Malick nous ballade entre le Texas des années 50, celui d'une famille ou règne un patriarche autoritaire entouré de sa femme douce et effacée, de ses trois fils dont l'un va mourir noyé. Brad Pitt, dans ce rôle de père dur et fragile à la fois, est excellent, d'une grande force et justesse, entre fureur et douceur, il se rêvait musicien et se retrouve simple cadre, c'est un homme plein de rancœur, de frustration, qui ne sait pas dire et montrer son amour.

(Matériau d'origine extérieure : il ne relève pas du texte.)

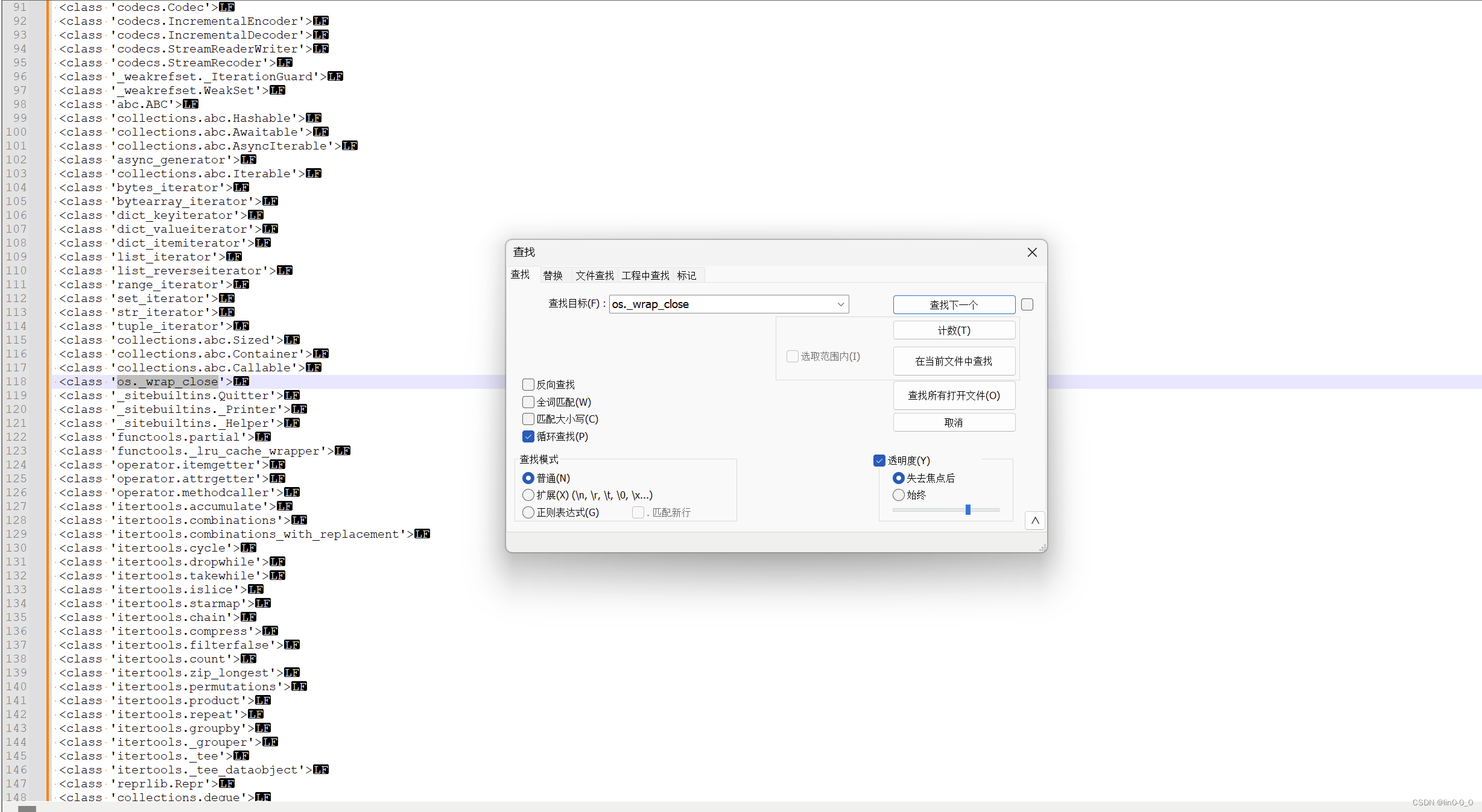Image resolution: width=1482 pixels, height=812 pixels.
Task: Close the 查找 dialog with X
Action: tap(1032, 253)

C'est sous le regard du fils aîné que nous sommes en immersion dans cette famille, regard que nous voyons se transformer, sombrer dans la haine… Des décennies plus tard nous voyons un Sean Penn erratique, dans des lieux immenses, urbains, ou règne la contre plongée ! Il se souvient de son enfance, lui l'aîné qui a subi la rigidité de son père. Sa voix-off s'interroge, se détache de son personnage pour devenir omnisciente, pour s'adresser à Dieu sans doute.

Et il y a la partie la plus déconcertante, ce fameux trip cosmique très « Kubrickien », où l'on croit assister au big-bang, où l'on croise des dinosaures, entre effets numériques et art plastiques, entre prise de vues réelles, où la steady-cam déploie ses magnifiques et amples mouvements de caméras, et effets spéciaux (tiens tiens c'est l'oeuvre d'un certain Douglas Trumbull, celui qui a fait ceux pour "2001" !). On peut trouver ce passage bêtement new-age, d'une philosophie de pacotille, mais si on se laisse embarquer par ce voyage sidérant la magie opère, celle d'une mise en scène fascinante, d'une maîtrise rare. On fini par se laisser submerger par le rythme des images, des voix, la sublime photographie, la mélancolie du récit et l'émotion des rapports père fils qui finissent par toucher en plein cœur.

Ce poème cinématographique est la preuve une fois de plus que Malick est un cinéaste unique et à part, qui à foi en son cinéma, en la puissance des images, de ses images, qui expriment bien plus que milles mots. Alors laissez vous portez par cette œuvre rare, par sa façon de transcender le son, les images, les acteurs. Kubrick n'étant plus, merci Mr. Malick d'oser, créer et nous proposer ces films à la puissance incomparable.